Gustav Berghog, Telia’s product and commercial director, explained providing device care was one of its ways of staying relevant, while the increase in customer engagement helped with loyalty and reducing churn.

AI-powered service
In a press briefing dedicated to this very subject in July, Vodafone UK opened up on how it was using artificial intelligence (AI) and voice recognition to emerge as a “leading digital company”.

As part of the push, it integrated such technology within its customer service operations to improve the way it interacts with customers, as well as enhance its overall brand reputation.

During a briefing, Vodafone UK showed how customers can use its app to make queries and lodge complaints by talking directly to agents through messaging, as well as unveiling 24/7 customer service across Facebook and Twitter.

Vodafone developed TOBi, an AI-chatbot, to deal with account specific questions, which it claimed can “understand what a customer needs help with more than 90 per cent of the time”.

From TOBi to Telefonica’s Aura
Telefonica’s chief data officer Chema Alonso told Mobile World Live earlier this year its chatbot-based customer service agent Aura had 350 million users worldwide.

Aura can deal with service queries including bill clarification, and deliver information on new services. Ultimately, Alonso said, Aura allows its customers to get things done in “real time”, and provides “full transparency” of Telefonica’s services.

Transform to survive
The examples from Telia, Vodafone UK and Telefonica highlight operators’ broader ambitions to digitally transform their businesses from top to bottom.

And at Huawei’s recent Operations Transformation Forum in Hong Kong, digital transformation (as you might expect) was a major theme.

Bouke Hoving, KPN’s EVP of networks and IT, said there should be no compromise from operators between enabling cost efficiencies and customer experience improvements in the journey towards modernising their businesses.

“When I started, I said if I only delivered the savings, I would consider the programme to be a complete disaster and failure. Because ultimately, what this transformation is about is a step change in customer interaction,” he said.

At the same event, Hong Kong-based HKT added further weight to the importance of transformation, with group MD Alex Arena stating modernisation was really the only way for its “business to survive”.

He said customer behaviour was driven by service industries in particular, as airlines and hospitality have now set the standard for what customers expect.

“We had to stop being network centric, we had to start being customer centric. In some respects the technology takes care of itself. The toughest part is the customer side,” he said.

Go all in
Clearly, there is obvious intent from operators to improve the way they deal with customers.

By introducing over-the-top services like device management and AI-based chatbots, they may well see an increase in loyalty, a reduction in complaints, a potential boost in sales and, eventually, lower costs.
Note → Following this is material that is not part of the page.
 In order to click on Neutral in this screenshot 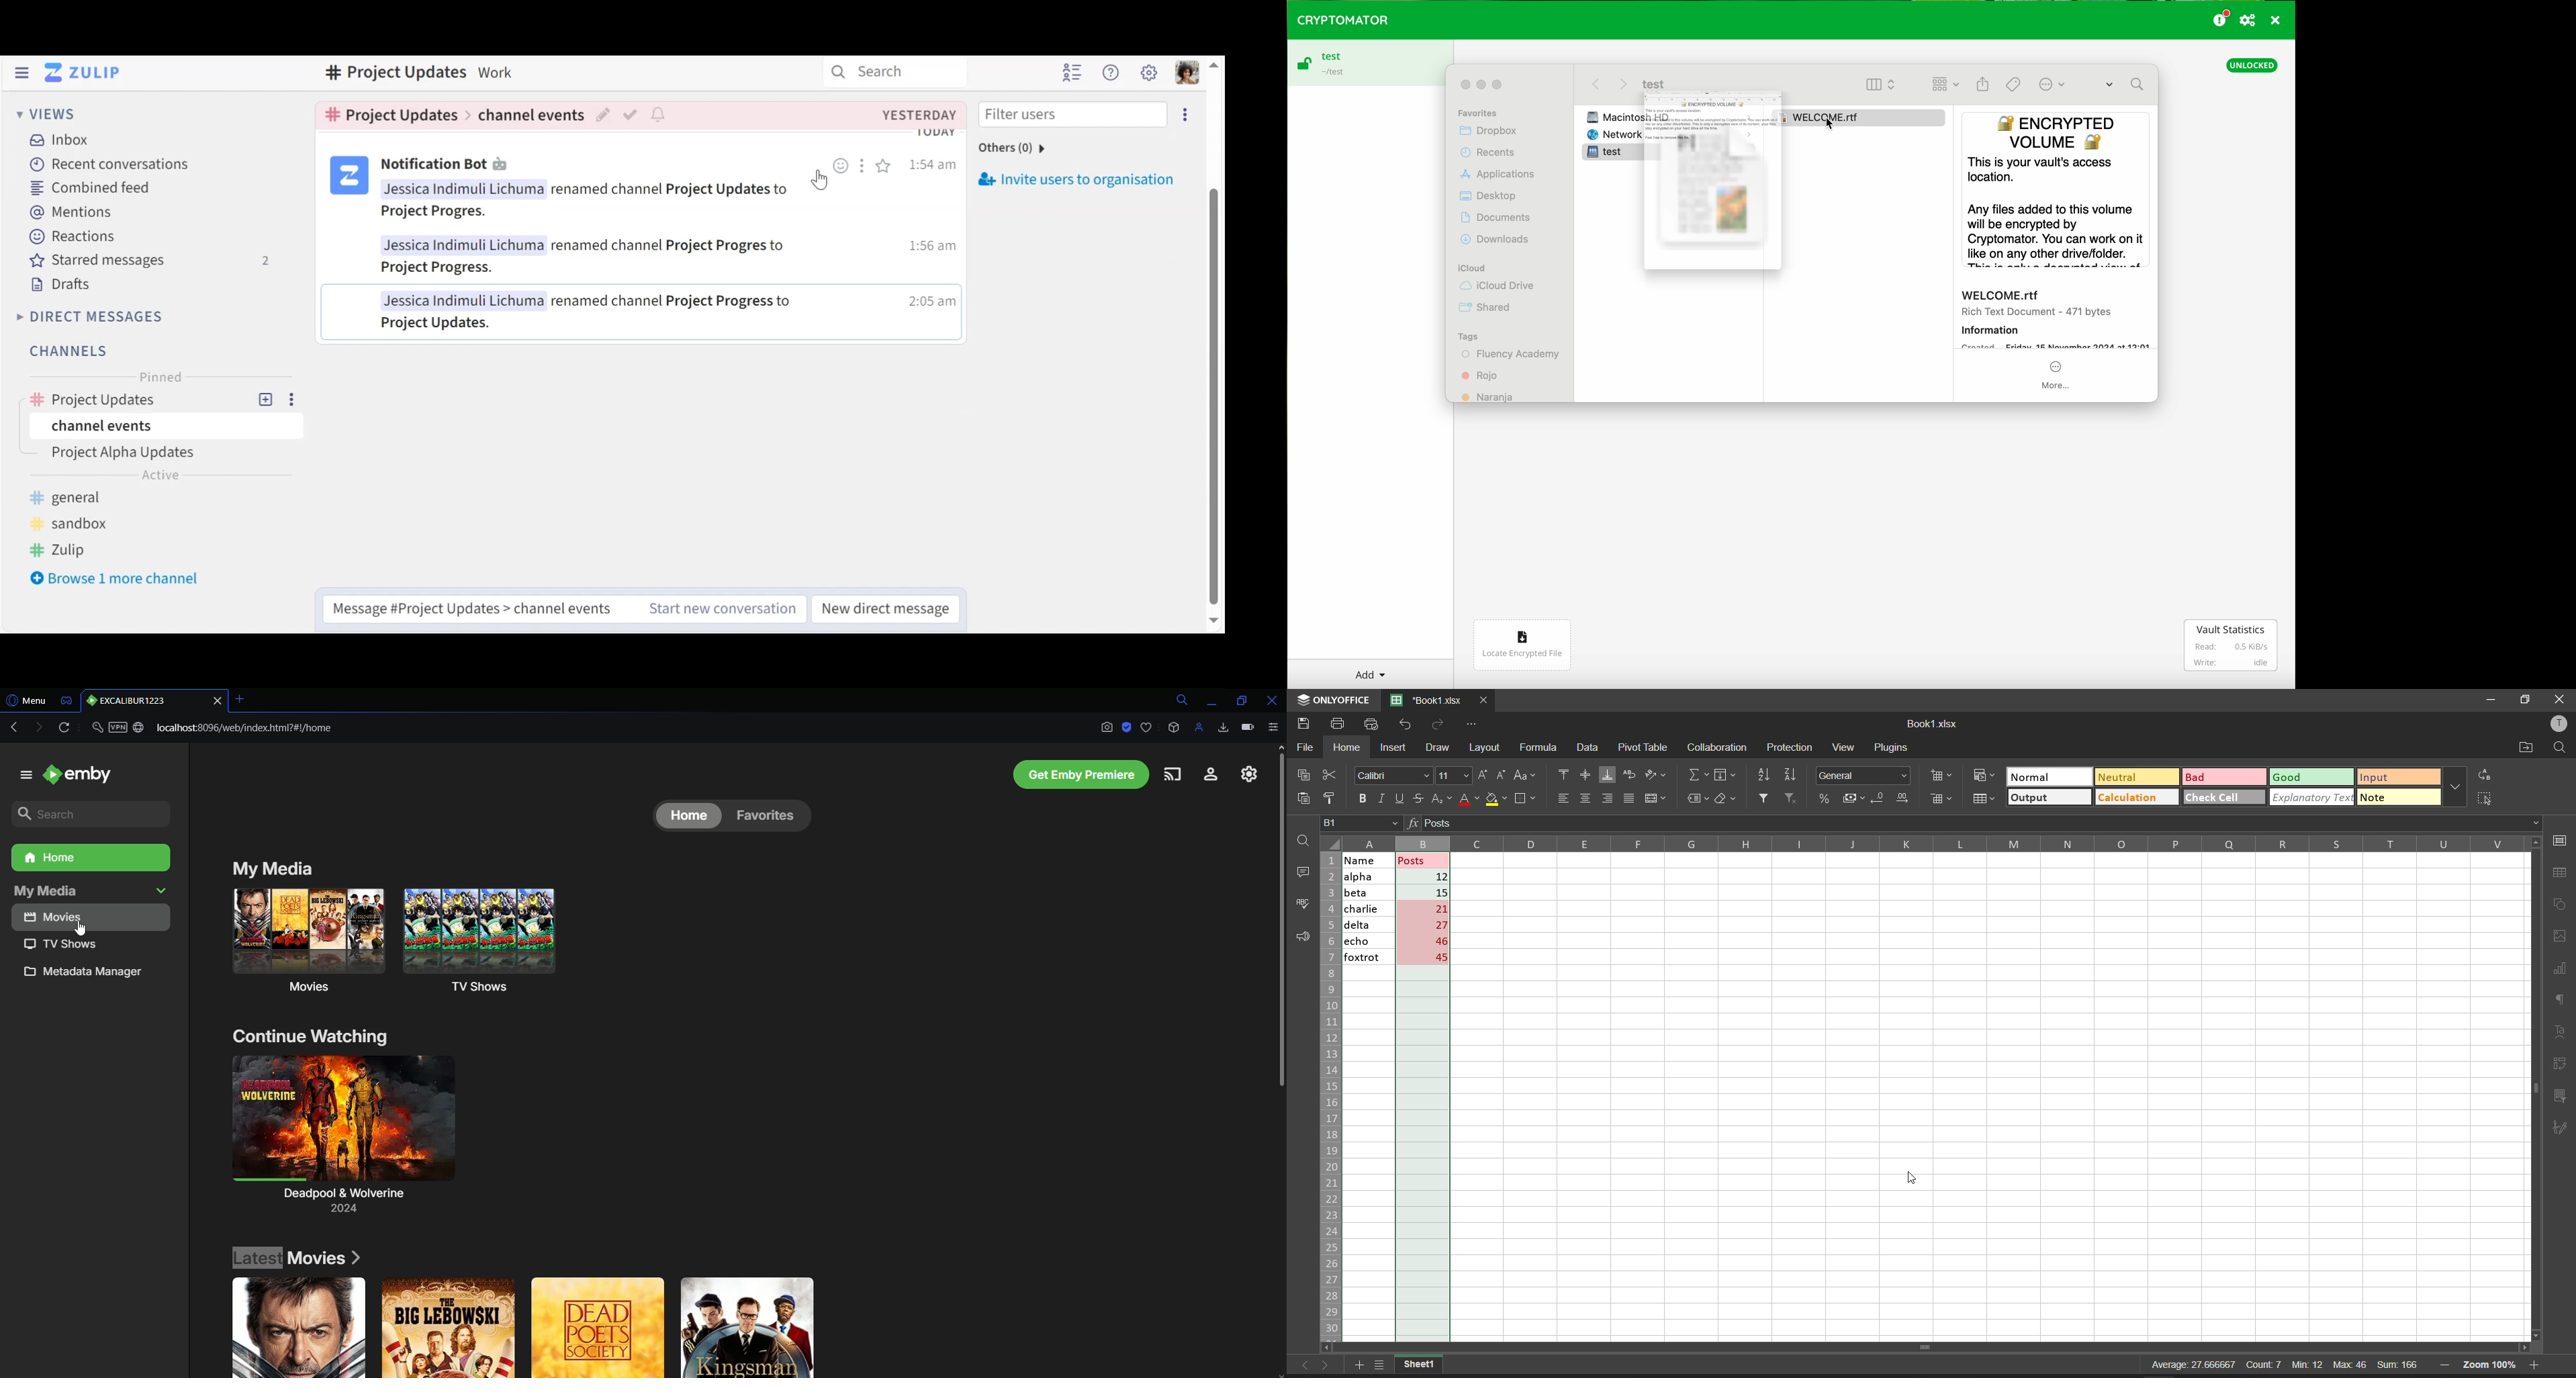, I will do `click(2119, 776)`.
In its report, McKinsey identified four major areas operators should consider, as part of their efforts to use digital to “streamline operations and please customers”.
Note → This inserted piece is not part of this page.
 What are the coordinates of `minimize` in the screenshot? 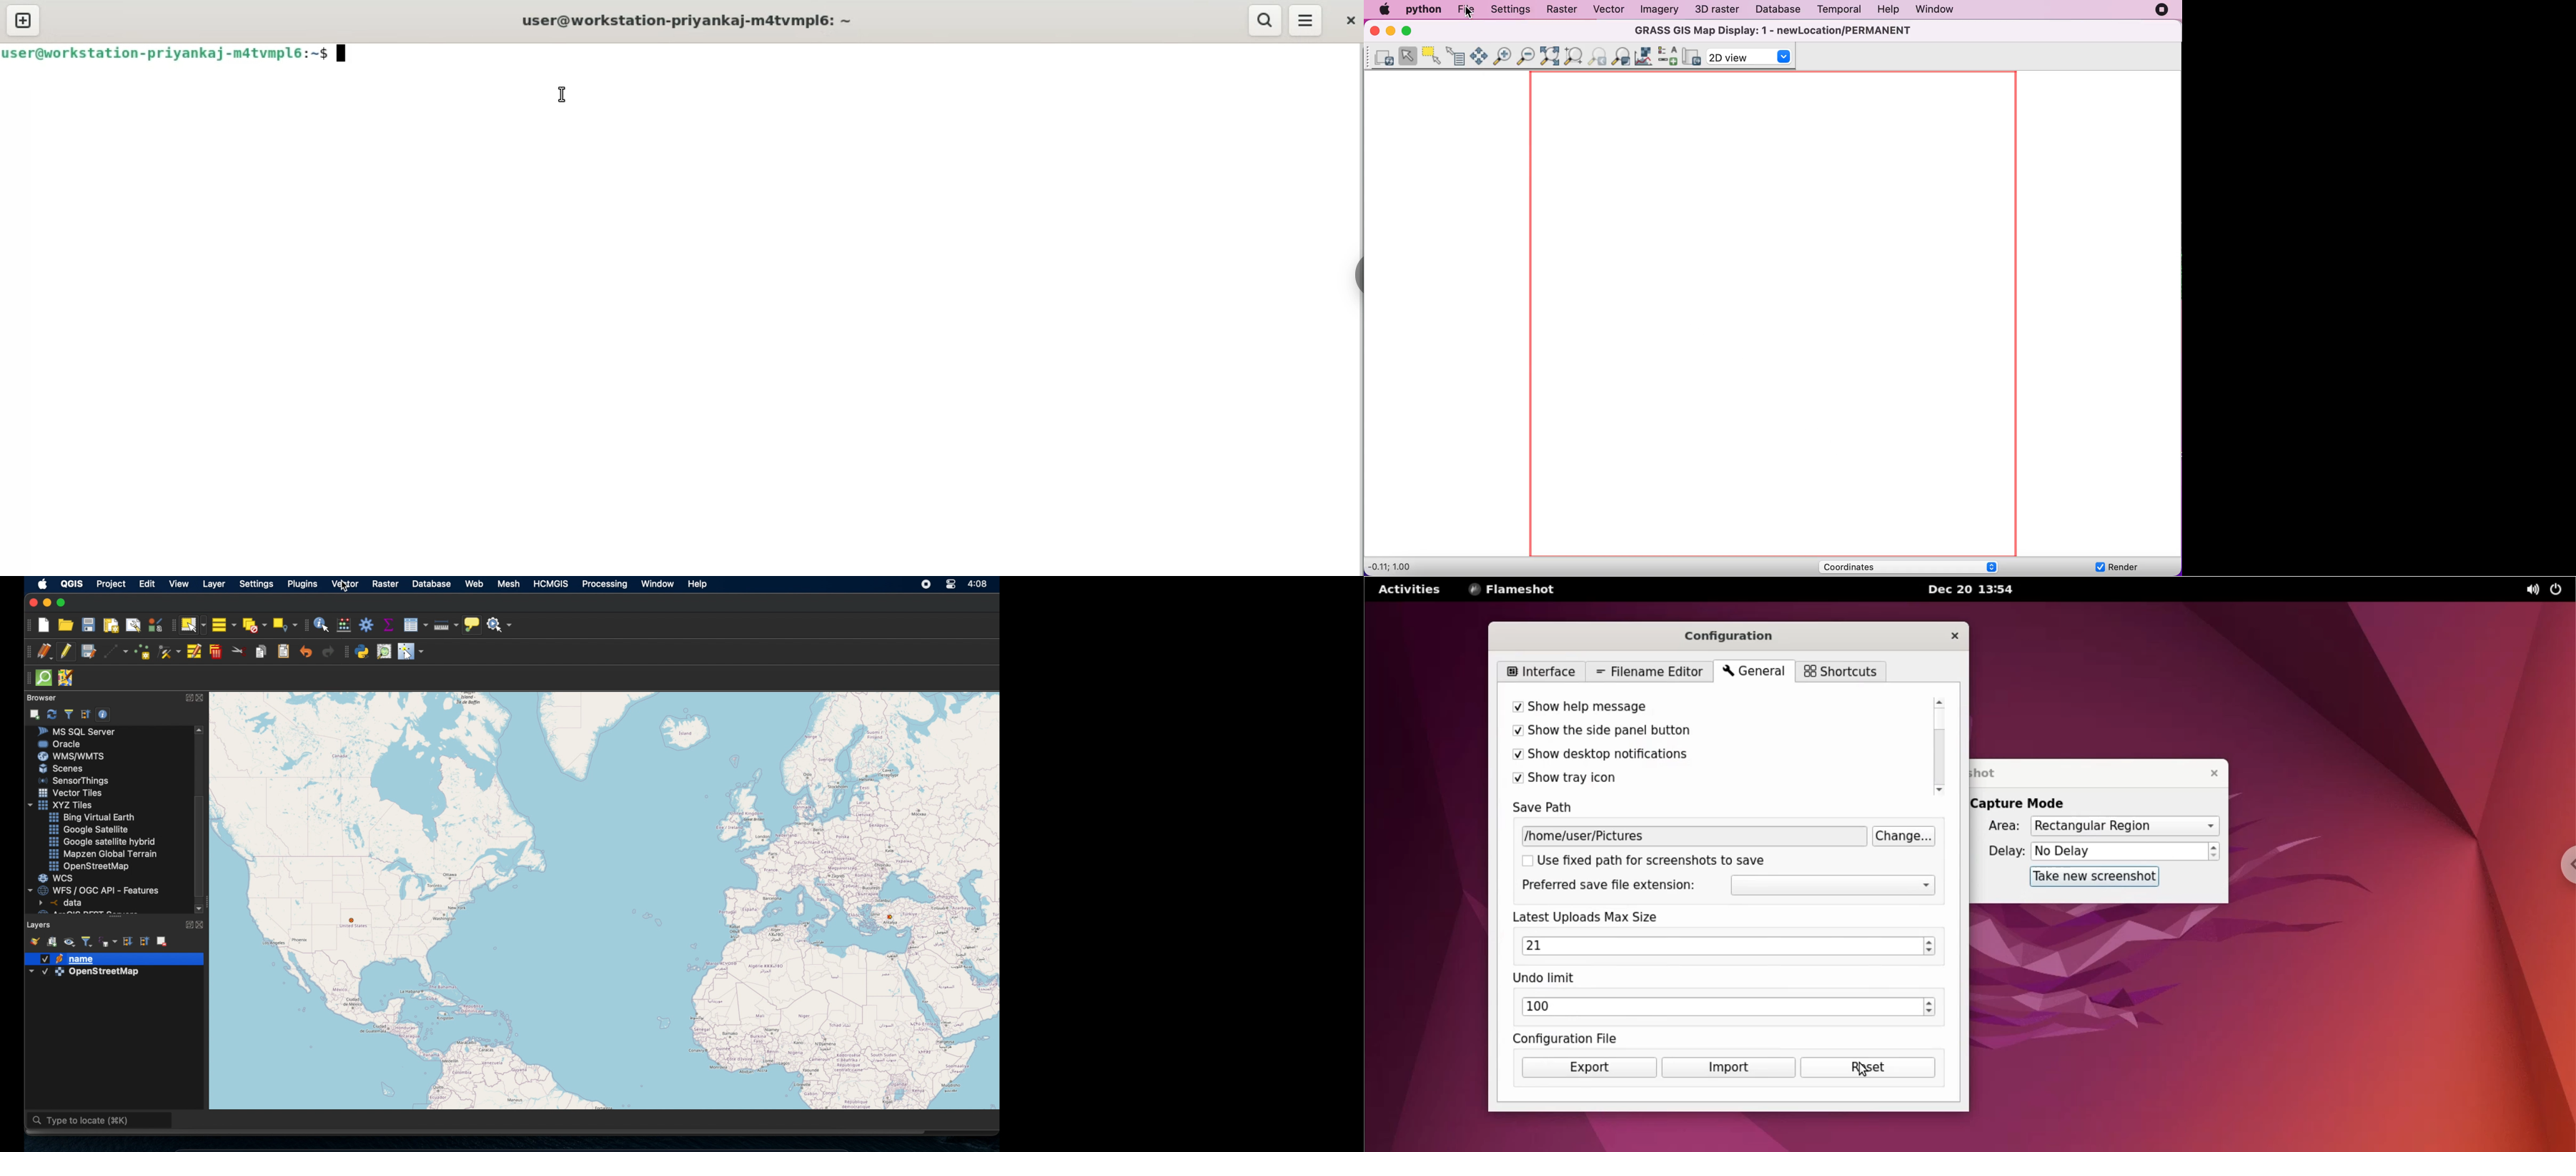 It's located at (46, 603).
Digitisation of customer support (the use of AI-based agents TOBi and Aura for example), automation and simplification in the back office (adopting machine learning processes to cut the cost of labour intensive processes), predictive analytics in sales and marketing, and machine learning in customer retention (using intelligent data to keep customers loyal) are all techniques to start the next great mobile business transformation.

But, taking a selective approach to these processes could result in limited impact. Operators, as KPN’s Hoving suggested, need to go all in.

The editorial views expressed in this article are solely those of the author and will not necessarily reflect the views of the GSMA, its Members or Associate Members.